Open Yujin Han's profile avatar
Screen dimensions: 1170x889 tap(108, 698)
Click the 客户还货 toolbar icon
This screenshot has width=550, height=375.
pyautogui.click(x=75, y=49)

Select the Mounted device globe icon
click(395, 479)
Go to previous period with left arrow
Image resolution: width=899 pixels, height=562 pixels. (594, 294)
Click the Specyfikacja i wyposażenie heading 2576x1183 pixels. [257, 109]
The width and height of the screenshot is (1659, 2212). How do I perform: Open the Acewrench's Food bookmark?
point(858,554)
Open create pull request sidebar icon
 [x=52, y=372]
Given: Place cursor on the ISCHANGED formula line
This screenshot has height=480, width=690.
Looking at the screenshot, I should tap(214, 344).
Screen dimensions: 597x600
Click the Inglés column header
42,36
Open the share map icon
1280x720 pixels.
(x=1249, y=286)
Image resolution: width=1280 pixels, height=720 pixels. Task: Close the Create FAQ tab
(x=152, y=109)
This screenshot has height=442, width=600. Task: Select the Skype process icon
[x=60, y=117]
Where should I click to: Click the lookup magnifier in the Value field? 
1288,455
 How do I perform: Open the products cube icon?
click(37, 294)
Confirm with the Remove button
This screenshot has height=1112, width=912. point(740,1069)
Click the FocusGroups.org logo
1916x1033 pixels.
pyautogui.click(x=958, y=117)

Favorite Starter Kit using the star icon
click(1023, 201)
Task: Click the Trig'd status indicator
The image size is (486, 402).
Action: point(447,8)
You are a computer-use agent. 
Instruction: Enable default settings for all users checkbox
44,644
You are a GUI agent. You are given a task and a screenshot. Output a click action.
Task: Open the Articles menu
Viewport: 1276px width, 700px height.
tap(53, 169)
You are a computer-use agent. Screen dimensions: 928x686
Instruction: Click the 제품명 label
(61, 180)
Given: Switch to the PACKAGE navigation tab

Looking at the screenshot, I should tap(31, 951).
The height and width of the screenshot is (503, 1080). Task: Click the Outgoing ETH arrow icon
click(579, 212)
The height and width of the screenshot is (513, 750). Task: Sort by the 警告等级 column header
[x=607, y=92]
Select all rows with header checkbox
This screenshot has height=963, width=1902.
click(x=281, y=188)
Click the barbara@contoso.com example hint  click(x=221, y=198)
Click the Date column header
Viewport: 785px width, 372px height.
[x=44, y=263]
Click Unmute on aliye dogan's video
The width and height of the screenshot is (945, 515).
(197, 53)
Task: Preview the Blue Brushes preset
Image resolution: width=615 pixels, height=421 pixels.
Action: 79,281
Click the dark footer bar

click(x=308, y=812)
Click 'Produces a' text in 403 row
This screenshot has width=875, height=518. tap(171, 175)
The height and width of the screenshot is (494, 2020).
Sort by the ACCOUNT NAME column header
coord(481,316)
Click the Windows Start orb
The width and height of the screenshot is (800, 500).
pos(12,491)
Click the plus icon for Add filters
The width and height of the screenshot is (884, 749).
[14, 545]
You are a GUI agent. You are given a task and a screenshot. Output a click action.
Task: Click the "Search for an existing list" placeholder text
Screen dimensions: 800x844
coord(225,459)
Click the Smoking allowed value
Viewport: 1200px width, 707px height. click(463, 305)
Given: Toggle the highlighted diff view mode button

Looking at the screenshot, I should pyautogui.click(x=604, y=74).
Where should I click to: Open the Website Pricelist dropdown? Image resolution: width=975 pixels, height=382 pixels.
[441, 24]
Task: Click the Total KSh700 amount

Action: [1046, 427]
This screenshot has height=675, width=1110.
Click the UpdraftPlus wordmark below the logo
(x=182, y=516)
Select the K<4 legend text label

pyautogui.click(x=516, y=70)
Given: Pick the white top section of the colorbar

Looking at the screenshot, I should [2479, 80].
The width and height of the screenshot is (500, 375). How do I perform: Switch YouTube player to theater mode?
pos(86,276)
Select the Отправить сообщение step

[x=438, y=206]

*What is needed:*
Send back an exact copy of only the lines from the line with "Favorite Starter Kit using the star icon" up to and including the line with "Task: Open the Articles menu" in the data above.

*Reply to the exercise:*
Favorite Starter Kit using the star icon
click(1023, 201)
Task: Click the Trig'd status indicator
The image size is (486, 402).
Action: point(447,8)
You are a computer-use agent. 
Instruction: Enable default settings for all users checkbox
44,644
You are a GUI agent. You are given a task and a screenshot. Output a click action.
Task: Open the Articles menu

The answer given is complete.